The Ukrainian capital has seen the number of cars increase over 600 percent in less than 30 years, taxing the city's infrastructure and presenting local planners with a major transportation challenge.

1 minute read

June 7, 2007, 1:00 PM PDT

By Christian Madera @http://www.twitter.com/cpmadera


"Driving or riding down any Kyiv city street today, you have no trouble realizing that the pre-independence auto census of about 150,000 has now grown to upwards of one million. In fact, there are times when you're sitting at some gridlocked corner or square with nothing but cars, trucks, buses and marshrutkas as far as the eye can see that you could easily believe that most of this huge number of vehicles is converging on your location."

"The burgeoning auto population has created headaches for Kyiv City Administration officials, with cars far outnumbering available places to park them. The city is mulling plans this year to build some 26 parking garages and has made parking lots a requirement for new residential construction projects."
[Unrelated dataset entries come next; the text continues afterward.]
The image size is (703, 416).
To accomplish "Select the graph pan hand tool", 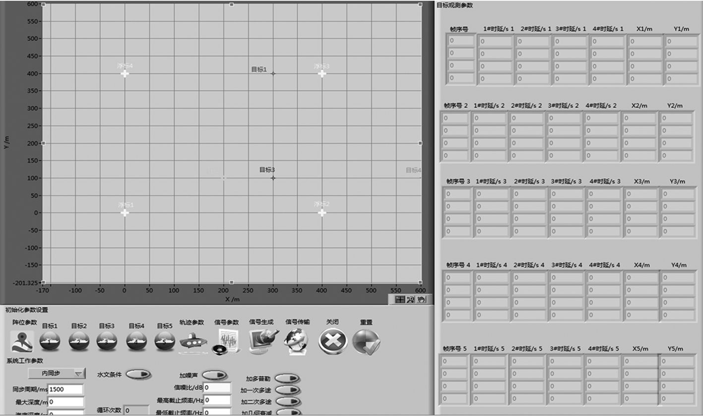I will (x=421, y=299).
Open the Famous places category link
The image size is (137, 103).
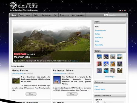pos(100,89)
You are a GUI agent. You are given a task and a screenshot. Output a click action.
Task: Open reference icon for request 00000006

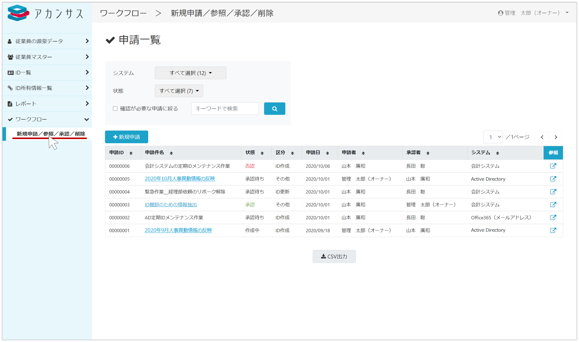[x=553, y=166]
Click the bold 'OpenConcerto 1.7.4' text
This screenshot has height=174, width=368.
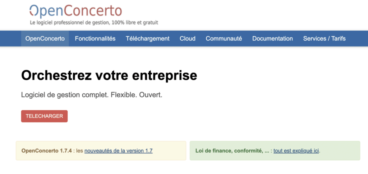(47, 151)
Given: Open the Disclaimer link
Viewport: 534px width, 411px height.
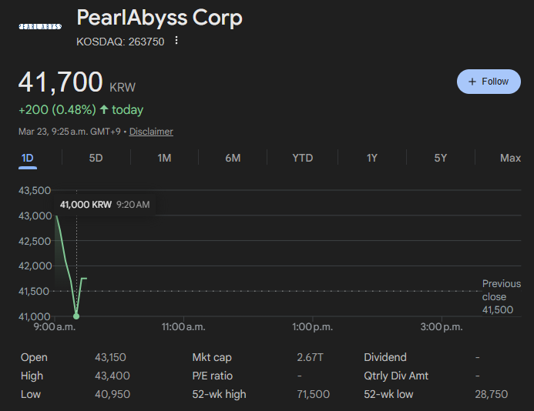Looking at the screenshot, I should click(151, 132).
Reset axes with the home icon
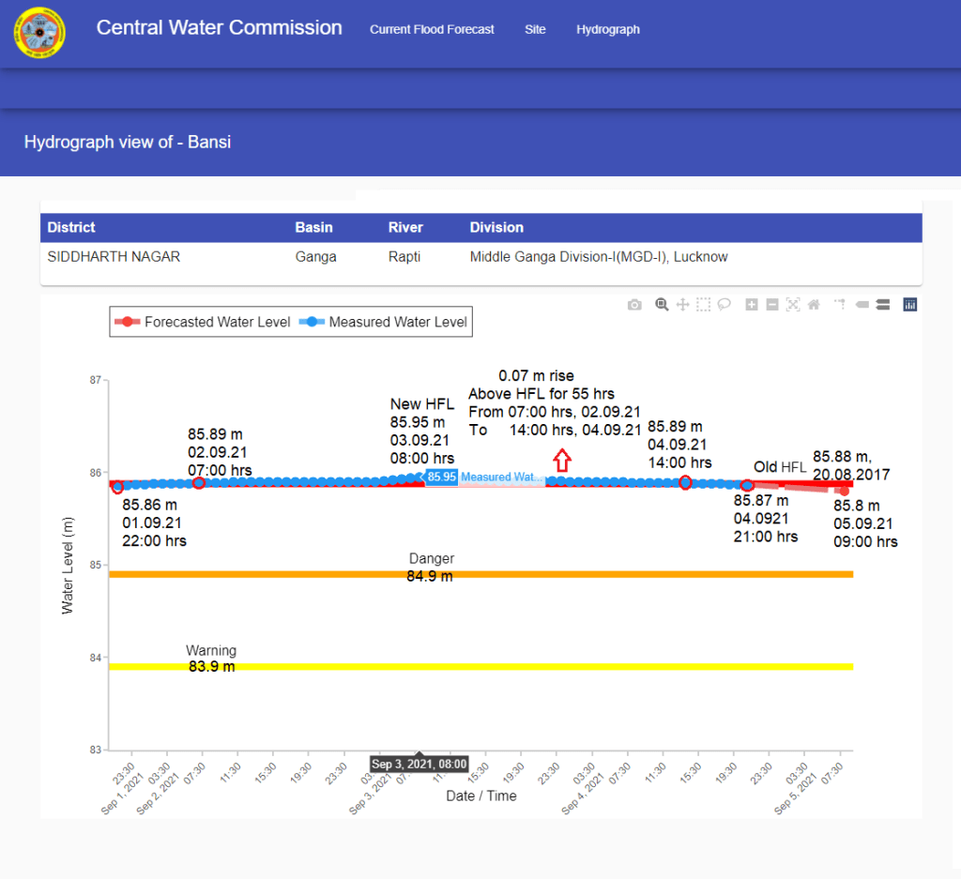The image size is (961, 879). (x=814, y=305)
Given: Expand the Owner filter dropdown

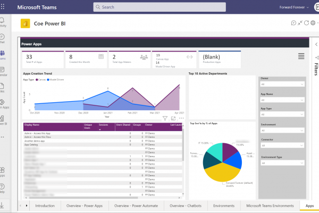Looking at the screenshot, I should point(282,84).
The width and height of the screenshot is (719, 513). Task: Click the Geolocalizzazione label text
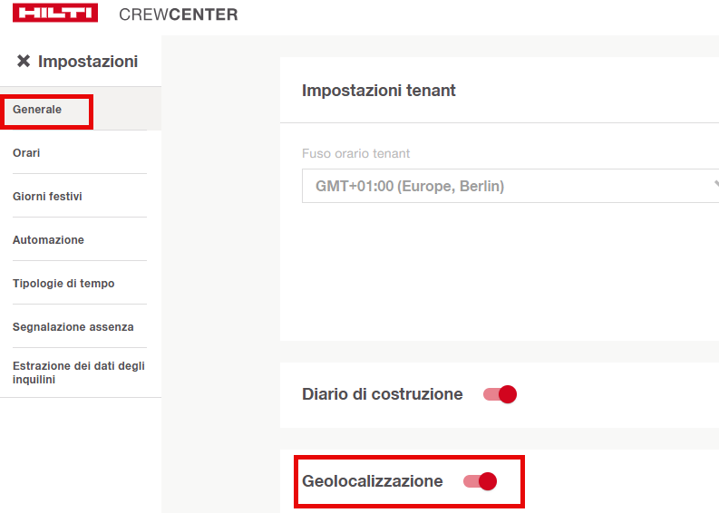point(372,481)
"[But] auto driving is neither a privilege nor a right any more than riding in an elevator is. It is a lifestyle...Shifting public investment from a dilapidated yet still quite robust public transportation system to the construction of underground parking garages and cloverleaf interchanges is less a question of civil engineering than social engineering. Raising fares or curtailing service is an awkward and divisive proposition to present to the public."